Congestion and Capacity Issues

Ongoing congestion at key ports is another critical factor. Ports in the Mediterranean, Singapore, and Colombo are experiencing significant delays, exacerbating the situation. The diversion of vessels due to geopolitical issues, such as the Red Sea crisis, has required approximately 15-20% more vessels to maintain service levels. This increased congestion has led to a shortage of container space in some destinations which is further driving up costs.

General Rate Increases (GRIs)

Carriers, being aware of the situation, have implemented multiple General Rate Increases (GRIs) since May, contributing to the rising costs. These rate increases are expected to continue as carriers struggle to manage capacity and meet the high demand. The combination of GRIs and peak season surcharges has resulted in significant cost hikes for shipping goods from Asia to Europe.

Implications for the Pet Food Industry

The rising freight costs have far-reaching implications for the pet food industry, which relies heavily on raw materials sourced from Asia. Key ingredients such as

  • Kappa & Iota Carrageenan semi-refined & refined,
  • Cassia Gum Food Grade,
  • Guar Gum,
  • Xanthan,
  • STPP (Sodium Tripolyphosphate),
  • and amino acids like
    • Glycine
    • L-Cysteine
    • Taurine
    • D-Xylose

are essential for producing high-quality pet food. The increased costs and potential delays in receiving these materials can disrupt production schedules and impact product availability.

Strategic Partnerships

Establishing strategic partnerships such as those available through the MBB network, can offer businesses more flexibility. Collaborating with our network ensures e.g. access to safety stocks in Europe which are held by our partners to support in such situations and for any short-term demands. This allows companies to maintain a steady supply of essential raw materials despite the challenges in ocean freight. These partnerships can help businesses navigate the current logistics challenges more effectively and be better prepared for similar situations in the future.
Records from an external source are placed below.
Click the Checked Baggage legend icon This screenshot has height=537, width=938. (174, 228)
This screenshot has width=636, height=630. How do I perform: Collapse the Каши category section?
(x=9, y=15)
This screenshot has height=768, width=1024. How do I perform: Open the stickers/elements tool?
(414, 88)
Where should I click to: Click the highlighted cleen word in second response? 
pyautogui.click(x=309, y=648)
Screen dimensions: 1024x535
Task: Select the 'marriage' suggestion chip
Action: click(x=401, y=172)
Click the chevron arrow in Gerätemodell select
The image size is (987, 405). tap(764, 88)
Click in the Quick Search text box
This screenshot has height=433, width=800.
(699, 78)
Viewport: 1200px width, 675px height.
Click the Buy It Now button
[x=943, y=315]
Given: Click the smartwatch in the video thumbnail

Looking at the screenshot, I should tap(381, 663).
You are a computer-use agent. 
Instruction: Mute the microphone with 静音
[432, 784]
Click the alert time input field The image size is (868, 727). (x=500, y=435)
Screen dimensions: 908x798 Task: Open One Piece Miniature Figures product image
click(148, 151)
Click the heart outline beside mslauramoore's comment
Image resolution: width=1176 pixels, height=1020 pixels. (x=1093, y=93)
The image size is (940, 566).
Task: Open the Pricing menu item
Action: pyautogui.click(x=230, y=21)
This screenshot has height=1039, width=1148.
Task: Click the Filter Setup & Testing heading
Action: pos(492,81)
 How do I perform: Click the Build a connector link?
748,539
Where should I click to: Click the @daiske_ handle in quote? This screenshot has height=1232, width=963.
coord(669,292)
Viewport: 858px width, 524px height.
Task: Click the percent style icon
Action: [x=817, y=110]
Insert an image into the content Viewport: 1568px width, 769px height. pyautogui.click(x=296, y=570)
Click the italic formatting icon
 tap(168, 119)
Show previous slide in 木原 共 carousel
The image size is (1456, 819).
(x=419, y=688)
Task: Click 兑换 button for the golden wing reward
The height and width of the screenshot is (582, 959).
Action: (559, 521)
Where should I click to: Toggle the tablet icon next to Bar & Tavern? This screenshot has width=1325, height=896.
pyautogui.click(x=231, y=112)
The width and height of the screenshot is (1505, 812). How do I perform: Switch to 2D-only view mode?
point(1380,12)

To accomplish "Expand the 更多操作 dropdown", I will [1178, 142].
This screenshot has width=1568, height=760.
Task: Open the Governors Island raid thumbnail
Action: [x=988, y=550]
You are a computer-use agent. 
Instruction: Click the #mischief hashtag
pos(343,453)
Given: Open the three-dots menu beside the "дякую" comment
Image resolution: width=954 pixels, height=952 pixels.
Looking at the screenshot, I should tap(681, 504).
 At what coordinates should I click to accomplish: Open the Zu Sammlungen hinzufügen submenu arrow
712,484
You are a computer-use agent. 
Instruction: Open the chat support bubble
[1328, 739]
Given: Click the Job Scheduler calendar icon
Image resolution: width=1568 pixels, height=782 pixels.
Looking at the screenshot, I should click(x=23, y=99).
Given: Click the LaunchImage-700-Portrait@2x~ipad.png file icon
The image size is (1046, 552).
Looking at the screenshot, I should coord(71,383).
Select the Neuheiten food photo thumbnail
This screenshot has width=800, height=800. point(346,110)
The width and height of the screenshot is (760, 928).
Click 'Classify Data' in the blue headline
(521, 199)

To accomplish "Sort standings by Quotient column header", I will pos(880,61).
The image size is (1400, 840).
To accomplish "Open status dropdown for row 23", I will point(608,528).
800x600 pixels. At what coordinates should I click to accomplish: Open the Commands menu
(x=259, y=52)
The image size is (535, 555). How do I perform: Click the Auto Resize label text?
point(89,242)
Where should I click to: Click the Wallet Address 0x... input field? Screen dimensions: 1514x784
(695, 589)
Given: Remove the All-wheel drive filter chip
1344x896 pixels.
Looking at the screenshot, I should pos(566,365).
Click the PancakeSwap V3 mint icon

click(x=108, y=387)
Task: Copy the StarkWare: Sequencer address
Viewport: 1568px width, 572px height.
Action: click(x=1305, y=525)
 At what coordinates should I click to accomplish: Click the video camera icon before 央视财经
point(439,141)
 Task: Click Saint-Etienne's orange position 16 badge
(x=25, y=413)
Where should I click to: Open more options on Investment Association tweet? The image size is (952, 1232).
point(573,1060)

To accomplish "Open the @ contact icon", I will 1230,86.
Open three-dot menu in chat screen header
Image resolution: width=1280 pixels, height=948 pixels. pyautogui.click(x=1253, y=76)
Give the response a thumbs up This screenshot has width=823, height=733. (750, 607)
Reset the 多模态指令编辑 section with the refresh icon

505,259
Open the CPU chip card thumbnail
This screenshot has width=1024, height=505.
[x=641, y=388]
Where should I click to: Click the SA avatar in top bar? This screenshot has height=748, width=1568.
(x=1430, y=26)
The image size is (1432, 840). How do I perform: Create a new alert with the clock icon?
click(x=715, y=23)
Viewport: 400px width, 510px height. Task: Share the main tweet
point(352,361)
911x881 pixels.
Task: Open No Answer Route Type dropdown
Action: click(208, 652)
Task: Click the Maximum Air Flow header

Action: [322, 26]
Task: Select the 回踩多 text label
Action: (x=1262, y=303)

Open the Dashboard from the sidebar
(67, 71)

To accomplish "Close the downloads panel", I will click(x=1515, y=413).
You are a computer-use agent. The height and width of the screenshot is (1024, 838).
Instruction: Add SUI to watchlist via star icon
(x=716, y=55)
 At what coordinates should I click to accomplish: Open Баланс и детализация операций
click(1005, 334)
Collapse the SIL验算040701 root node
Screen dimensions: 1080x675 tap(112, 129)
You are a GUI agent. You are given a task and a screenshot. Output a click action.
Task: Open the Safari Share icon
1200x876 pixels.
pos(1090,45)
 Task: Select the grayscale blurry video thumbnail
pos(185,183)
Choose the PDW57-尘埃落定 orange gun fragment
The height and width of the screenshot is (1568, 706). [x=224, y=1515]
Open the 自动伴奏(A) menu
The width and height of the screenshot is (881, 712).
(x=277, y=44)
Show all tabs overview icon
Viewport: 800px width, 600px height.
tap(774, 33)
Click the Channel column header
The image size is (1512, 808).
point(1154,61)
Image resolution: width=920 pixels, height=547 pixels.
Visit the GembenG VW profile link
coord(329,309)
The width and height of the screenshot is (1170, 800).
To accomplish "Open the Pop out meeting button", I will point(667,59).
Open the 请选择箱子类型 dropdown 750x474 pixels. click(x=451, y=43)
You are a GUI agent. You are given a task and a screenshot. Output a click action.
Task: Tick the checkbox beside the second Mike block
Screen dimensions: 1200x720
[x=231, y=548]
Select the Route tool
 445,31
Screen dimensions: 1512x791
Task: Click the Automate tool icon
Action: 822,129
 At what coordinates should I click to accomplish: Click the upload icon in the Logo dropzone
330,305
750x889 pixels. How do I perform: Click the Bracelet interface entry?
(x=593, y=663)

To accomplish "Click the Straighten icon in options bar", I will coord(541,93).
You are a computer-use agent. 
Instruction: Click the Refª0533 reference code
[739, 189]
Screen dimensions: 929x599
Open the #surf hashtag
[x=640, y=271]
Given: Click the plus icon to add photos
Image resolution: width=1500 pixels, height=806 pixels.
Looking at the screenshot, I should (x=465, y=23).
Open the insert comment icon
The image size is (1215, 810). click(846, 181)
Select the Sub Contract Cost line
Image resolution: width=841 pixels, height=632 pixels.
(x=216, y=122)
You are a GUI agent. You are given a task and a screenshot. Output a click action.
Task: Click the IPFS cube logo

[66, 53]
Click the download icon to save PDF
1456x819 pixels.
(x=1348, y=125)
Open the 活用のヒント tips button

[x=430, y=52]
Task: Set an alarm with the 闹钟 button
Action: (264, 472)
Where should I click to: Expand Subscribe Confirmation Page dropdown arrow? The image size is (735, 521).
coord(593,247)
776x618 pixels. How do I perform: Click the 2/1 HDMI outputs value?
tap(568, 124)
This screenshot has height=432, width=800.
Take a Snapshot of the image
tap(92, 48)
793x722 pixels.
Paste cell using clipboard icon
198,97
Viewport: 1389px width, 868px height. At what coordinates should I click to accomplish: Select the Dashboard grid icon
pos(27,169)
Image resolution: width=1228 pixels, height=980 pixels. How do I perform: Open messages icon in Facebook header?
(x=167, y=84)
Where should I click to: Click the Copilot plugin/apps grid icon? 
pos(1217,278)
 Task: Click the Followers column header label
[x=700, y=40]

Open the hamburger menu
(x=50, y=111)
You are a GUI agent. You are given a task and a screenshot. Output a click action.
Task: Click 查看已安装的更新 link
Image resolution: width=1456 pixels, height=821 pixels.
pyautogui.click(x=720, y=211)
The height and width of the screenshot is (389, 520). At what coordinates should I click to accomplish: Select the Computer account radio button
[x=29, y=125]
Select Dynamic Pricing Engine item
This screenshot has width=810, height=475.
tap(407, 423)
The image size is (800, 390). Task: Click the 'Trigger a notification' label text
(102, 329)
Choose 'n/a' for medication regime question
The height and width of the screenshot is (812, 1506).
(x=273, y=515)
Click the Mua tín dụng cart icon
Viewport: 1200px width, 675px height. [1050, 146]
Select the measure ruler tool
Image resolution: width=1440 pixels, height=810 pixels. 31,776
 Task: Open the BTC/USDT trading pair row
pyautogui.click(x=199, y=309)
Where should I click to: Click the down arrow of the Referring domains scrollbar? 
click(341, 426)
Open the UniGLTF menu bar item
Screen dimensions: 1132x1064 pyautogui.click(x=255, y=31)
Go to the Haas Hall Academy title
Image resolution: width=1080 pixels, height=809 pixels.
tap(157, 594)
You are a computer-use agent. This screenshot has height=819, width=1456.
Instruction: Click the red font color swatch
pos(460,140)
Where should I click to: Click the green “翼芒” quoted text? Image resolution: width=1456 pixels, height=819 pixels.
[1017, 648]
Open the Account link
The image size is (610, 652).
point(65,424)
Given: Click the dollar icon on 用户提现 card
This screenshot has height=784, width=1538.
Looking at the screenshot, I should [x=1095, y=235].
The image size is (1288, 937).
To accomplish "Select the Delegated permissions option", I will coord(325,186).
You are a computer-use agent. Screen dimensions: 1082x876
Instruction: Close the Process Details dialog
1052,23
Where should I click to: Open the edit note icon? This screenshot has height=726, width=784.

Get Ready for the Upcoming Months and Beyond: How to Prepare for 2025

The current surge in freight costs ex-Asia presents significant challenges for the pet food industry. The combination of increased demand, port congestion, and strategic rate increases has created a complex logistics environment. The end is not visible yet and the siutation is expected to continue or even worsen until end 2024 or even into 2025. However, by diversifying supply chains, planning early, and forming strategic partnerships, your business can better manage these challenges and maintain their operations smoothly.

Stay informed about the latest developments and proactively check current demands to plan for the end of the year and New Year demands for 1st Half Year 2025, at least for Q1. Act early to address the new market conditions and keep your supply chain up and running.